Activity:
Below is a listing with pictures. Repeat exactly the lines starting at the one holding "Task: Open the XIAOMI sidebar category" and going on through the one holding "Task: Select the Projekte navigation tab", and leave every picture out.
Content starts
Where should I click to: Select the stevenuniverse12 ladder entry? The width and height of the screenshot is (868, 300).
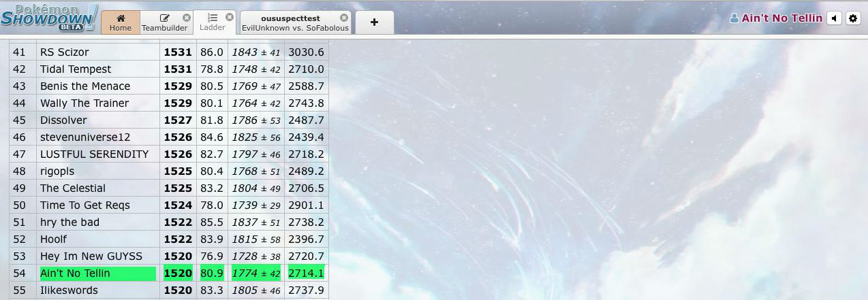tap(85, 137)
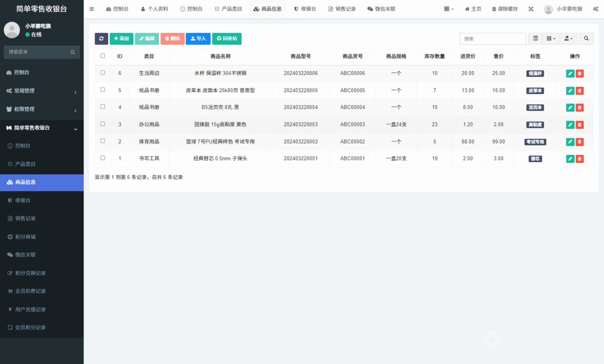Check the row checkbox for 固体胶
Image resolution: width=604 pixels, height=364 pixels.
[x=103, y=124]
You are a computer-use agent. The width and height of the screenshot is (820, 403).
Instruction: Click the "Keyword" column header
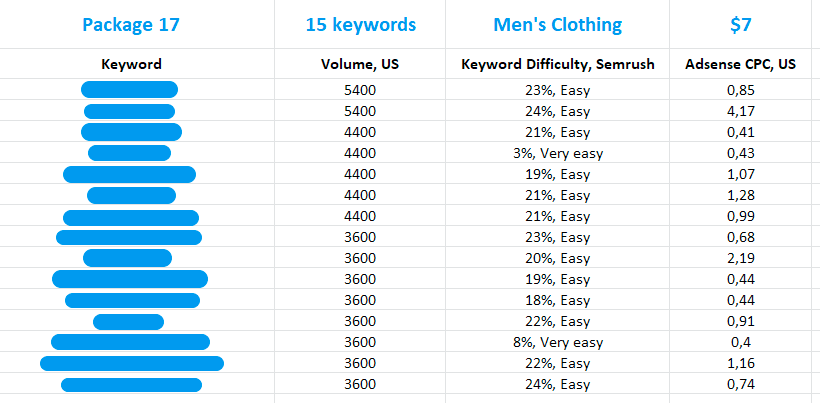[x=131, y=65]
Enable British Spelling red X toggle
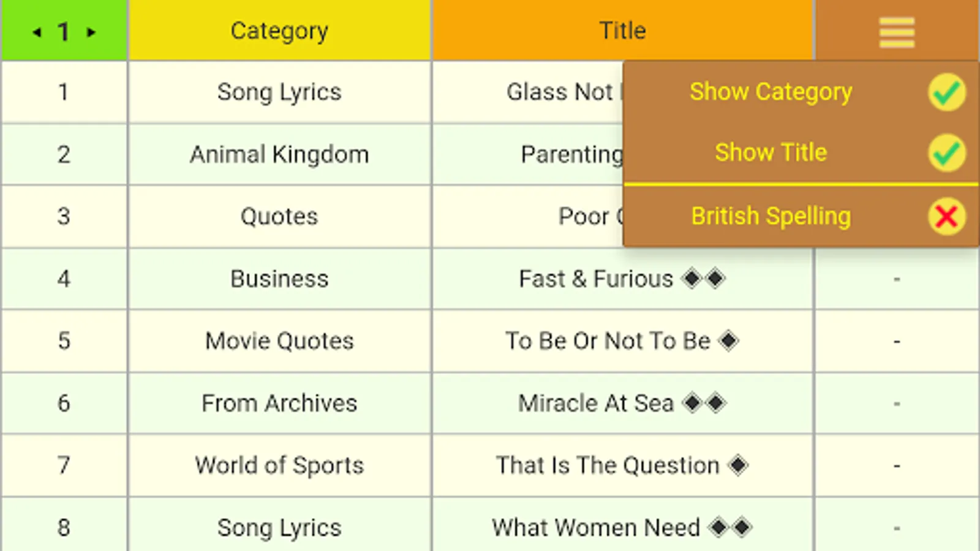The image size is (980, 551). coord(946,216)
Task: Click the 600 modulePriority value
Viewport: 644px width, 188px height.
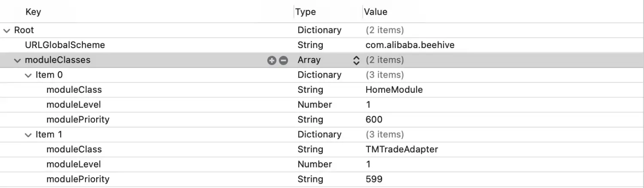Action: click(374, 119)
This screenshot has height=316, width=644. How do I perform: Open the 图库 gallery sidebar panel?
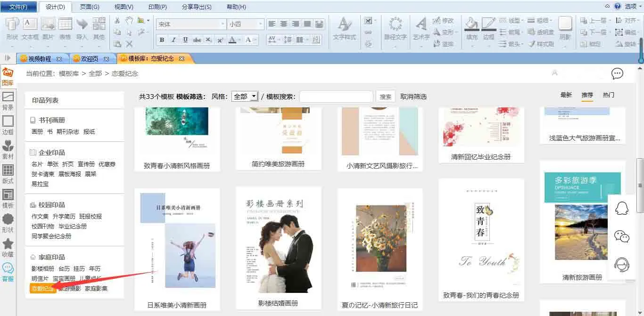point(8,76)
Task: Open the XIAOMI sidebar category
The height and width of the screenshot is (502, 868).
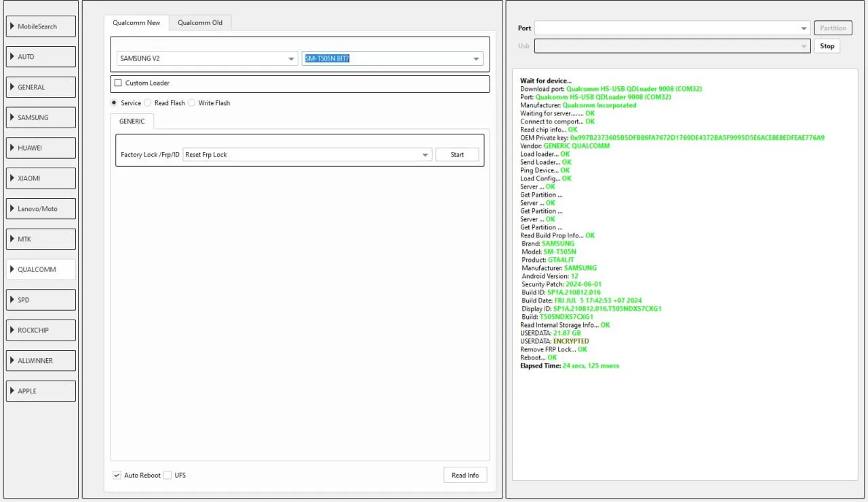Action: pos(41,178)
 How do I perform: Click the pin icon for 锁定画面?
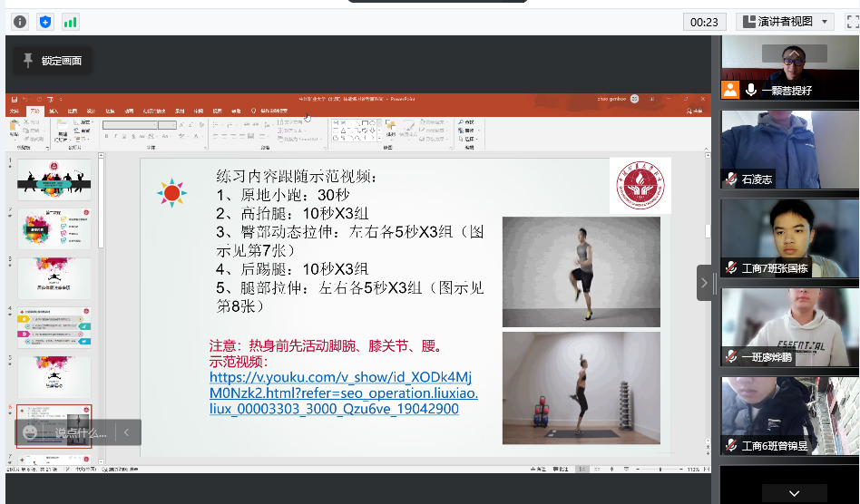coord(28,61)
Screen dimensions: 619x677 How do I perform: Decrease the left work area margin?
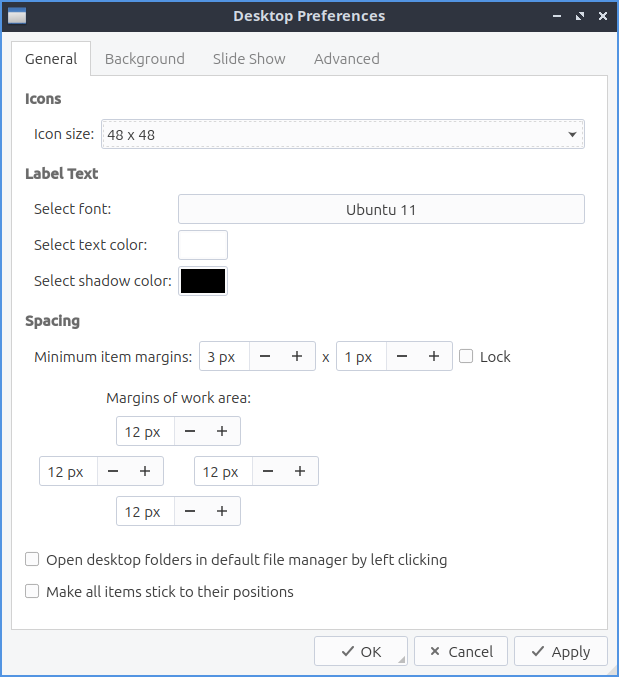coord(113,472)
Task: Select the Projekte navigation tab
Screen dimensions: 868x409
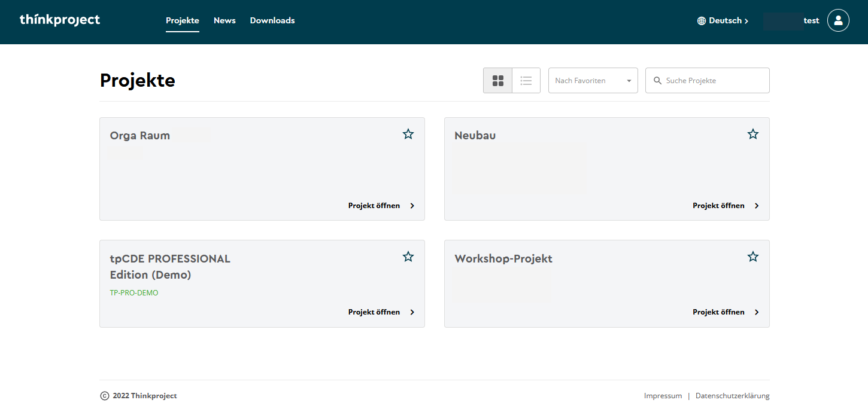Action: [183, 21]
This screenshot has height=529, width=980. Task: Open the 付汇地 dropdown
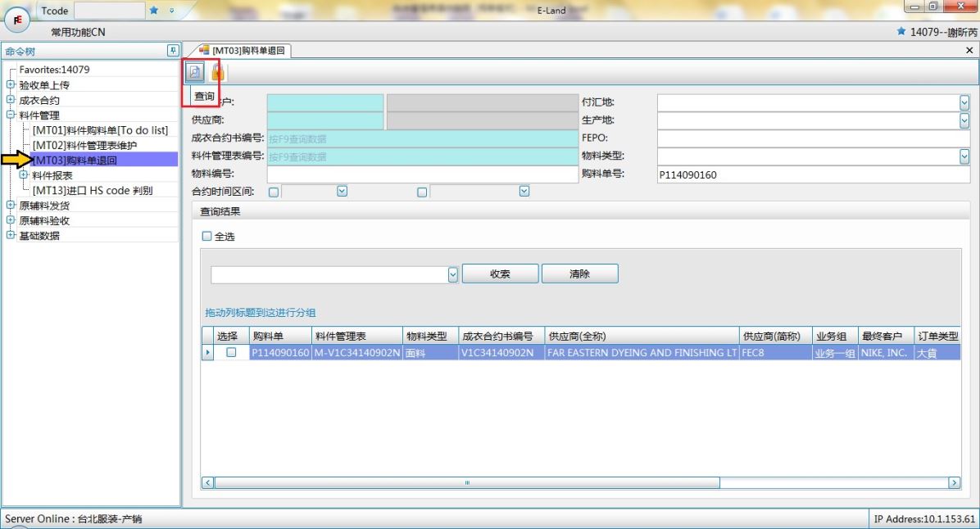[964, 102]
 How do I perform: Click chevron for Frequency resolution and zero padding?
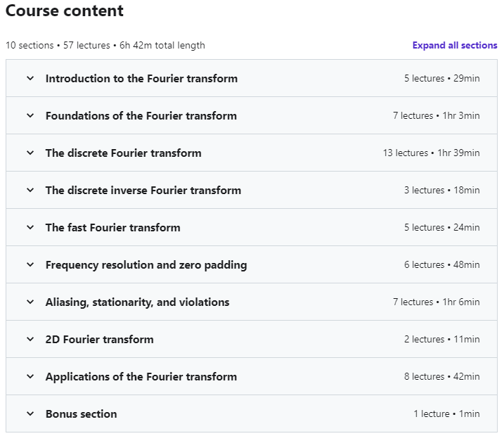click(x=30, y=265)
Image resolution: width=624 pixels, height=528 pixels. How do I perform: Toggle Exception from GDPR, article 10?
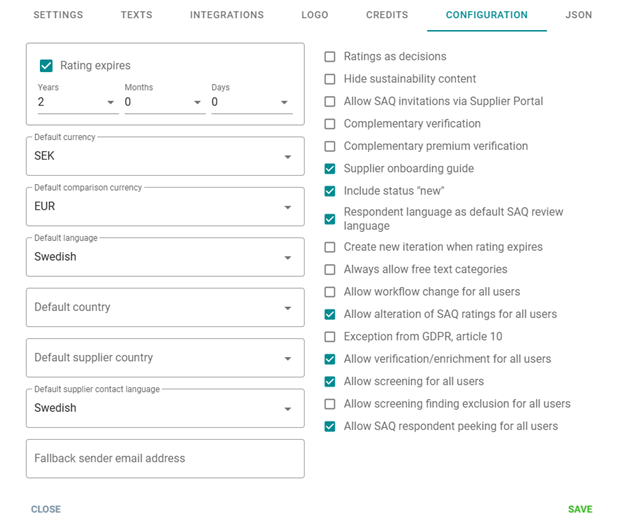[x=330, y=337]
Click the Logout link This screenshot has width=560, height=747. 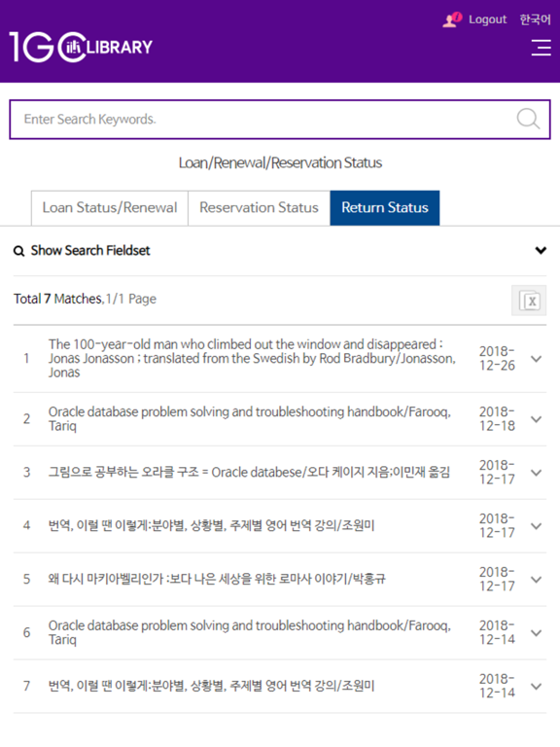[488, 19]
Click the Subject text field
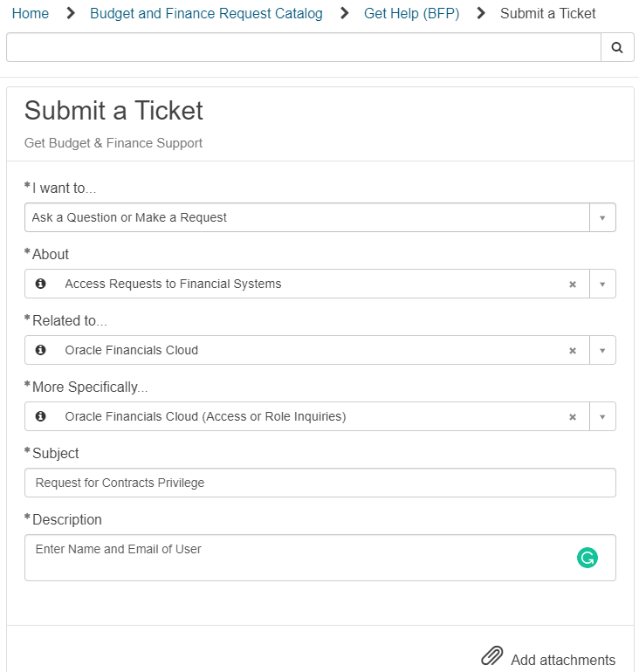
Content ends
Exercise answer:
Task: Open the XIAOMI sidebar category
The height and width of the screenshot is (502, 868).
Action: pos(41,178)
 How do I perform: Click the pin icon for 锁定画面?
coord(28,61)
Screen dimensions: 619x677 How do I perform: Decrease the left work area margin?
coord(113,472)
Task: Select the Projekte navigation tab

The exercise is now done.